The date is Sept. 25, 1961. Kennedy is standing in front of the United Nations General Assembly. And we hear a president of the United States assert a direct and unapologetic definition of who we are as Americans as he offers a response to, of all things, terrorism. The tape clip has a grainy quality, but the words are timeless:
"Terror is not a new weapon," the young president tells the world body. "Throughout history, it has been used by those who could not prevail either by persuasion or example. But inevitably, they fail either because men are not afraid to die for a life worth living, or because the terrorists themselves came to realize that free men cannot be frightened by threats and that aggression would meet its own response. And it is in the light of that history that every nation today should know; be he friend or foe, that the United States has both the will and the weapons to join free men in standing up to their responsibilities."

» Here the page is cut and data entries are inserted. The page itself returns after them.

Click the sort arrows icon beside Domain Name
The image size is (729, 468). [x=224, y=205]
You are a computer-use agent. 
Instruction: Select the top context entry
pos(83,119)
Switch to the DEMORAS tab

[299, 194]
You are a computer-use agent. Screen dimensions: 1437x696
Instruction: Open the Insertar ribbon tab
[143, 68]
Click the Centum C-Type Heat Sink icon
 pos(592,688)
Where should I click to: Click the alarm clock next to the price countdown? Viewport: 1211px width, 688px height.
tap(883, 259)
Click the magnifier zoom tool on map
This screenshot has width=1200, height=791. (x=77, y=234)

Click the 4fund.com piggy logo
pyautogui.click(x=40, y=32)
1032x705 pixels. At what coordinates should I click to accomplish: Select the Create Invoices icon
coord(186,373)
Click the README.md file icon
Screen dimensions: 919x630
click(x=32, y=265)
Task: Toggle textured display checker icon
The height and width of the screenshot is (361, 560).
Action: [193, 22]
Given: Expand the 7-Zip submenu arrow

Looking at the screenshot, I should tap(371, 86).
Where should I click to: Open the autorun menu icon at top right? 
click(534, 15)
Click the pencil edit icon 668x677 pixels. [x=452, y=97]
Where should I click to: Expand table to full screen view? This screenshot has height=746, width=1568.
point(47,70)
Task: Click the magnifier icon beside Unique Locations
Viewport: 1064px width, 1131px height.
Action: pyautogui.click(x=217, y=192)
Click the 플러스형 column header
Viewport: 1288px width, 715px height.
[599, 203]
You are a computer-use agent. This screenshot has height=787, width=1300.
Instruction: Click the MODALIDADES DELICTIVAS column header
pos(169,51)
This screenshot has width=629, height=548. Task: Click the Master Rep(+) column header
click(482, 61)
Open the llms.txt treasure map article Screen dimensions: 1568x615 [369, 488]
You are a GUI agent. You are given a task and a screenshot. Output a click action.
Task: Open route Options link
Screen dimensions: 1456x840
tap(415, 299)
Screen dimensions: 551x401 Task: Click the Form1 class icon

"Free men standing up to their responsibilities"—there is a lasting quality in those seven words that harks back to who we are as a people, to our War of Independence and our frontier days. It describes 18-year-old Marines on Pacific islands and in Afghanistan today. And it carries even more weight because this president, 18 years earlier, had almost lost his own life as a Navy officer on a patrol torpedo boat, PT-109, during World War II. He served his country in war despite his privileged background because, like most men of his generation, he believed in freedom and standing up to aggression. In other words, he took responsibility...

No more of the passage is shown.